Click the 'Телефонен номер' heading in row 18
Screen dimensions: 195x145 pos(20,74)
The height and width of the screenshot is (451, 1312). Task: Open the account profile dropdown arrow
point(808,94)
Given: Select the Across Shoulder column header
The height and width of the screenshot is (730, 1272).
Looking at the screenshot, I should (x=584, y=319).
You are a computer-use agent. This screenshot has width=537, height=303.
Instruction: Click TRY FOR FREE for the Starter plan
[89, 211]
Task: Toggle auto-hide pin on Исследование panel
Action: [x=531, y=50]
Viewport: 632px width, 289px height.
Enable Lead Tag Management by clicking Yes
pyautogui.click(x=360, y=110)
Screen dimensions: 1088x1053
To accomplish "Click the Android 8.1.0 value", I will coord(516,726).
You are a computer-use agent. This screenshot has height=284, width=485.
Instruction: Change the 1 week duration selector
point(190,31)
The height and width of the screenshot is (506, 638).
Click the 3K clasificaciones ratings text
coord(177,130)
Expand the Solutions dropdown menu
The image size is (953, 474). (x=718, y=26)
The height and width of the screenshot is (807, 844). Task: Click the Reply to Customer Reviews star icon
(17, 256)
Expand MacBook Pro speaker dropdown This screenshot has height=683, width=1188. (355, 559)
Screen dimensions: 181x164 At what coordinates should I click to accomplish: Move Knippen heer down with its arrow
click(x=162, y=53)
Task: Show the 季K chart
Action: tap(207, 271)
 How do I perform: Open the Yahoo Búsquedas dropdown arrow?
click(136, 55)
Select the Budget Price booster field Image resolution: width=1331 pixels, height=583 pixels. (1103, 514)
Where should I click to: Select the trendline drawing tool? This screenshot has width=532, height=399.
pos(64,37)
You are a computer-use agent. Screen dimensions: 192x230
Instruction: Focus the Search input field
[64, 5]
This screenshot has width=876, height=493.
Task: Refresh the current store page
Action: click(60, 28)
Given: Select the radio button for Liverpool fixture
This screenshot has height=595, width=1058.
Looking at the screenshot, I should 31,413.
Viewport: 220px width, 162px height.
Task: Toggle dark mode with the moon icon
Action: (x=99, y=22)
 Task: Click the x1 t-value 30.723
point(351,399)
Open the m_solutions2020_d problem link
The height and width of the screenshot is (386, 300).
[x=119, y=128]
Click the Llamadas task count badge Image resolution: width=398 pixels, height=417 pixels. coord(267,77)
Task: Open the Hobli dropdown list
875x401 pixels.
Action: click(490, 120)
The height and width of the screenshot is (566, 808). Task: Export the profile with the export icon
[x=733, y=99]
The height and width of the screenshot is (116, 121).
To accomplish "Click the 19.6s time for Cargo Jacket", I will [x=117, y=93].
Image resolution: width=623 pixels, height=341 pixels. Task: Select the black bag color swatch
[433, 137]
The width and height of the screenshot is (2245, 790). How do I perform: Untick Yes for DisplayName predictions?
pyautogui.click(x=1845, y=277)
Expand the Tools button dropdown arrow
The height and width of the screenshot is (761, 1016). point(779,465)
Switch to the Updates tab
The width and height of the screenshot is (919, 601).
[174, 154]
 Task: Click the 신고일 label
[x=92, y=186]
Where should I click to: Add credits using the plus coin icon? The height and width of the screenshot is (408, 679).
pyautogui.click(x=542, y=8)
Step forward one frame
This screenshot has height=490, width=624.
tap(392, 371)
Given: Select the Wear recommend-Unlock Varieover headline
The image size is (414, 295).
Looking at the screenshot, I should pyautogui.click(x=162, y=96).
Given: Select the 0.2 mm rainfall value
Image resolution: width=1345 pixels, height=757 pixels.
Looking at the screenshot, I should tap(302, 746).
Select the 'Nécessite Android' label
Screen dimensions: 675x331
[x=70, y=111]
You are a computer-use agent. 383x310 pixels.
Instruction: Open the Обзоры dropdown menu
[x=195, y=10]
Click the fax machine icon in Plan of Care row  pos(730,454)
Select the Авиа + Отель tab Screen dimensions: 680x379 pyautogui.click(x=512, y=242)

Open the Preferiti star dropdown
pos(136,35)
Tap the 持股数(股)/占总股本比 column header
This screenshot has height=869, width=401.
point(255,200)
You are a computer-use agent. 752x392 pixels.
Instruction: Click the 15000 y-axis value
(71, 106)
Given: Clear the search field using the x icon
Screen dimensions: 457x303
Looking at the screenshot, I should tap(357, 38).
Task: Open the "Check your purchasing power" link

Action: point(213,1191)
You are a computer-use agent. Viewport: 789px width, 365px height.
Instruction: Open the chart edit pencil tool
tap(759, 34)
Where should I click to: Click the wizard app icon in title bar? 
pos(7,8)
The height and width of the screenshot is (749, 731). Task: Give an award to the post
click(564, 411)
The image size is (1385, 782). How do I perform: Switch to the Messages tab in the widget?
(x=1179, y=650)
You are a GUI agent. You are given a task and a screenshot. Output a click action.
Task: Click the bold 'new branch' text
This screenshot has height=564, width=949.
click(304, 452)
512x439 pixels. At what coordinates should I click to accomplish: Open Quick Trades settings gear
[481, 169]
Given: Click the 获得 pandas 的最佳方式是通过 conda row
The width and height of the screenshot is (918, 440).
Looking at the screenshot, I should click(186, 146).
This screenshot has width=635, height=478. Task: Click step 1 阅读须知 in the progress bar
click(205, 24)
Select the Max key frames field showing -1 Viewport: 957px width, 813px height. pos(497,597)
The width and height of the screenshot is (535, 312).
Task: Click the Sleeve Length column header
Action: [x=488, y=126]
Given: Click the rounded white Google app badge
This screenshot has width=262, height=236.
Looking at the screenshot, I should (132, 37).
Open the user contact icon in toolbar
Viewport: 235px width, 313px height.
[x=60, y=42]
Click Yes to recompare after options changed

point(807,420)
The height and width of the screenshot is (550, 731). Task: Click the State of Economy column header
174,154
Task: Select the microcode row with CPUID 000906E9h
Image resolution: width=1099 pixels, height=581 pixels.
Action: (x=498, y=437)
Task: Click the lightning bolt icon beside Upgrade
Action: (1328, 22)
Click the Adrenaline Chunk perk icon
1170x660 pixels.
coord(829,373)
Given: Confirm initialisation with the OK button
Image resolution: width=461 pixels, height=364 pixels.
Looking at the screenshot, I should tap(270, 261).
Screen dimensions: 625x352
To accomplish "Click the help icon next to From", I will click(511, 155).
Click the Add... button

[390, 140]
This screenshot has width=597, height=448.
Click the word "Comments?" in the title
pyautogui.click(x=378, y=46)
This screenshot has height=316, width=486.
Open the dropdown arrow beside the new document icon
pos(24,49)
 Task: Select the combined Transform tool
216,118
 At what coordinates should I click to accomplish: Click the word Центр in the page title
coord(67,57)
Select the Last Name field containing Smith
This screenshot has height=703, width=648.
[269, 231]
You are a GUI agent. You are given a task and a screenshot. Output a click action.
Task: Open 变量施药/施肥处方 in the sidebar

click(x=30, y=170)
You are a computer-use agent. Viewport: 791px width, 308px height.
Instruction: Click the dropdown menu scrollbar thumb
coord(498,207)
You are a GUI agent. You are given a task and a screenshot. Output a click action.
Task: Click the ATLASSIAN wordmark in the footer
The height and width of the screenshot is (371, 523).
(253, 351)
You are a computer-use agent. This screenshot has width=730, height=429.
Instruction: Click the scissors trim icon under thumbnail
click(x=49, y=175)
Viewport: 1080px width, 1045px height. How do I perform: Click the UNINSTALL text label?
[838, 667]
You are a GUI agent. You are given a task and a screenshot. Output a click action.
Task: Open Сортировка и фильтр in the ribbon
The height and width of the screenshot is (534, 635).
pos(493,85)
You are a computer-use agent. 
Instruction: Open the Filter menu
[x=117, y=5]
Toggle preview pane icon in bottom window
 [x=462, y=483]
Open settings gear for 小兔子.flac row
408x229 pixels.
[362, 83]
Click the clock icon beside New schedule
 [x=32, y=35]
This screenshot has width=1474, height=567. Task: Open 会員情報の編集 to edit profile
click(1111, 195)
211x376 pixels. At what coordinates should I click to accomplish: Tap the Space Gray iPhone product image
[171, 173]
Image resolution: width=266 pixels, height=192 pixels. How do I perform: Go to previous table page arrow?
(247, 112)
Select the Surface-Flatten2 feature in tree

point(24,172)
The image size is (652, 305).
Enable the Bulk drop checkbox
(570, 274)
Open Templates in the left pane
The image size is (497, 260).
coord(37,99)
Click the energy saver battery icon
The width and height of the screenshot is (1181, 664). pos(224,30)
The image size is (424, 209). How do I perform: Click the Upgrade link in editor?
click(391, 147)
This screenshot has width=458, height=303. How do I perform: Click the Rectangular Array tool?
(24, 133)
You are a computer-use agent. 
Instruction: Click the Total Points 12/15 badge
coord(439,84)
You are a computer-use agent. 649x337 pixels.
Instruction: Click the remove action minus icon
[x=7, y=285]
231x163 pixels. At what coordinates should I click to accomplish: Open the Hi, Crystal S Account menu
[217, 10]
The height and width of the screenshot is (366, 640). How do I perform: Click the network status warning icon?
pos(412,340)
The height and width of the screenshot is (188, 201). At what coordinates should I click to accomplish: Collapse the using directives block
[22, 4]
· · · · · · ·
=== WHAT IS REQUIRED ===
State how many lines of the records above contain the word "computer", and give only that number.

=== OUTPUT FOR THIS EXERCISE ===
11